The Internet is an insecure place. Many of the protocols used in the Internet do not provide any security. Tools to "sniff" passwords off of the network are in common use by malicious hackers. Thus, applications which send an unencrypted password over the network are extremely vulnerable. Worse yet, other client/server applications rely on the client program to be "honest" about the identity of the user who is using it. Other applications rely on the client to restrict its activities to those which it is allowed to do, with no other enforcement by the server.

Some sites attempt to use firewalls to solve their network security problems. Unfortunately, firewalls assume that "the bad guys" are on the outside, which is often a very bad assumption. Most of the really damaging incidents of computer crime are carried out by insiders. Firewalls also have a significant disadvantage in that they restrict how your users can use the Internet. (After all, firewalls are simply a less extreme example of the dictum that there is nothing more secure then a computer which is not connected to the network --- and powered off!) In many places, these restrictions are simply unrealistic and unacceptable.

Kerberos was created by MIT as a solution to these network security problems. The Kerberos protocol uses strong cryptography so that a client can prove its identity to a server (and vice versa) across an insecure network connection. After a client and server has used Kerberos to prove their identity, they can also encrypt all of their communications to assure privacy and data integrity as they go about their business.

Kerberos is freely available from MIT, under copyright permissions very similar those used for the BSD operating system and the X Window System. MIT provides Kerberos in source form so that anyone who wishes to use it may look over the code for themselves and assure themselves that the code is trustworthy. In addition, for those who prefer to rely on a professionally supported product, Kerberos is available as a product from many different vendors.

In summary, Kerberos is a solution to your network security problems. It provides the tools of authentication and strong cryptography over the network to help you secure your information systems across your entire enterprise. We hope you find Kerberos as useful as it has been to us. At MIT, Kerberos has been invaluable to our Information/Technology architecture.

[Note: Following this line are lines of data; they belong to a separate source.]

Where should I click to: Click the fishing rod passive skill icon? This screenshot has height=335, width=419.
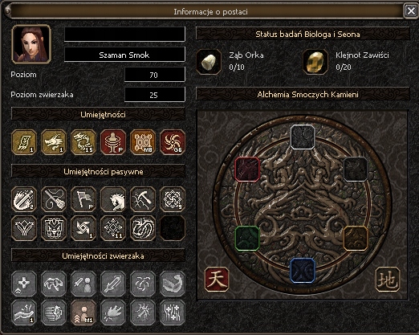(x=54, y=199)
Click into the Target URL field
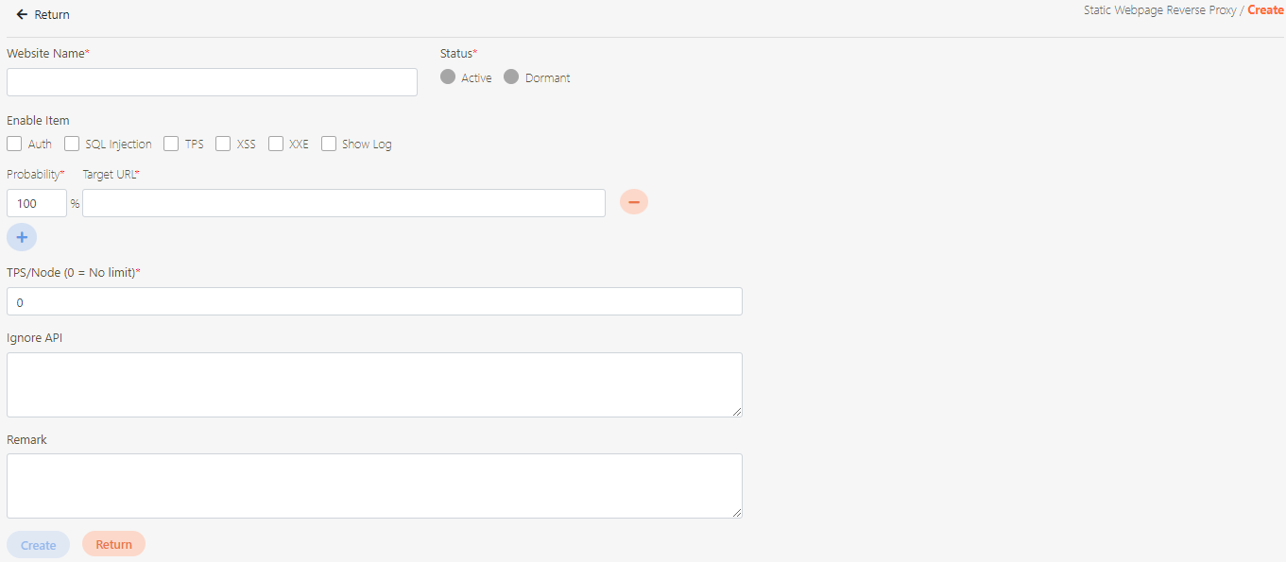 [344, 203]
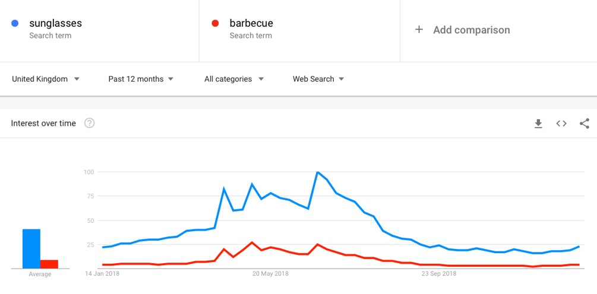Select the blue average bar for sunglasses
597x294 pixels.
point(31,249)
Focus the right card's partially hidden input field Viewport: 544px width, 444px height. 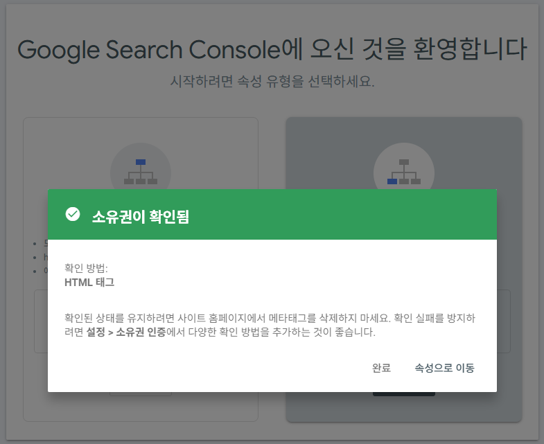pyautogui.click(x=504, y=305)
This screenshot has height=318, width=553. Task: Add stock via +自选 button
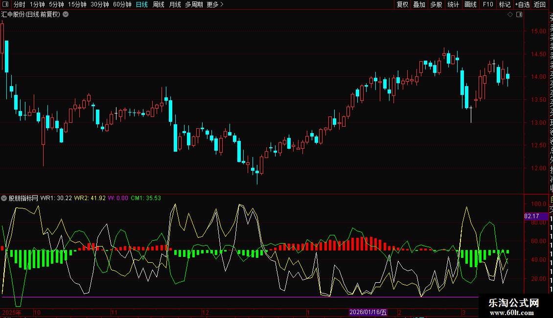(x=522, y=4)
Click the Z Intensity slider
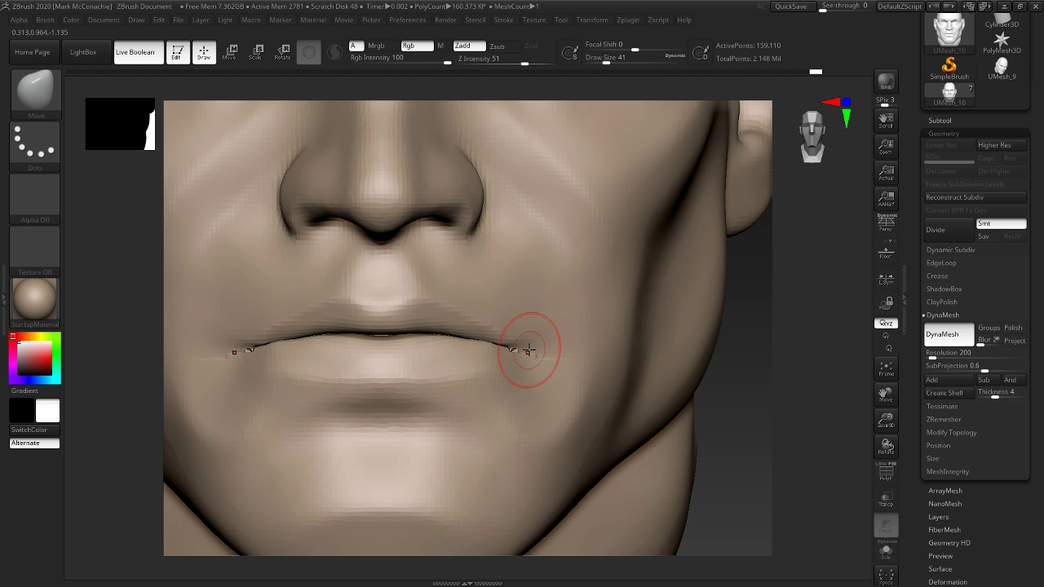Viewport: 1044px width, 587px height. 489,59
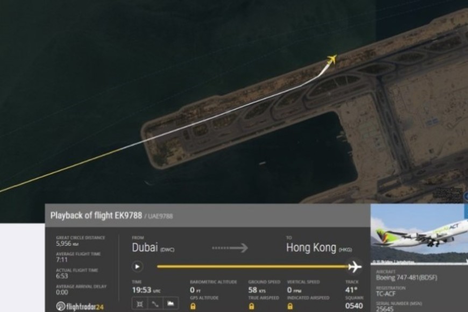Open the aircraft photo thumbnail
The height and width of the screenshot is (312, 468).
pos(419,235)
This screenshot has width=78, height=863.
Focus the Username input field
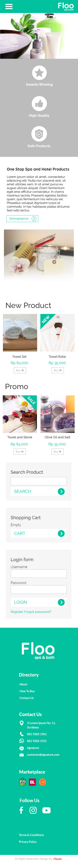pyautogui.click(x=39, y=574)
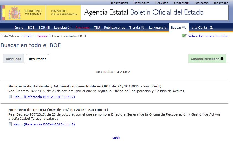
Task: Select the Resultados tab
Action: 37,59
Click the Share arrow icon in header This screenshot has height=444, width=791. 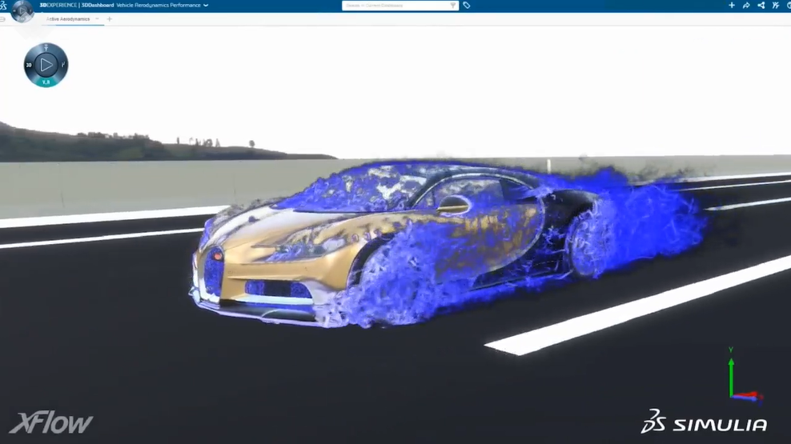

Kerberos is a secure method for authenticating a request for a service in a computer network. Kerberos was developed in the Athena Project at the Massachusetts Institute of Technology (MIT). The name is taken from Greek mythology; Kerberos was a three-headed dog who guarded the gates of Hades. Kerberos lets a user request an encrypted "ticket" from an authentication process that can then be used to request a particular service from a server. The user's password does not have to pass through the network. A version of Kerberos (client and server) can be downloaded from MIT or you can buy a commercial version.

Briefly and approximately, here's how Kerberos works:

  1. Suppose you want to access a server on another computer (which you may get to by sending a Telnet or similar login request). You know that this server requires a Kerberos "ticket" before it will honor your request.
  2. To get your ticket, you first request authentication from the Authentication Server (AS). The Authentication Server creates a "session key" (which is also an encryption key) basing it on your password (which it can get from your user name) and a random value that represents the requested service. The session key is effectively a "ticket-granting ticket."
  3. You next send your ticket-granting ticket to a ticket-granting server (TGS). The TGS may be physically the same server as the Authentication Server, but it's now performing a different service.The TGS returns the ticket that can be sent to the server for the requested service.
  4. The service either rejects the ticket or accepts it and performs the service.
  5. Because the ticket you received from the TGS is time-stamped, it allows you to make additional requests using the same ticket within a certain time period (typically, eight hours) without having to be reauthenticated. Making the ticket valid for a limited time period make it less likely that someone else will be able to use it later.

The actual process is much more complicated than just described. The user procedure may vary somewhat according to implementation.

In a non-networked personal computing environment resources and information can be protected by physically securing the personal computer. But in a network of users requiring services from many computers the identity of each user has to be accurately verified. For authentication kerberos is being used. Kerberos is a third party authentication technology used to identify a user requesting a service.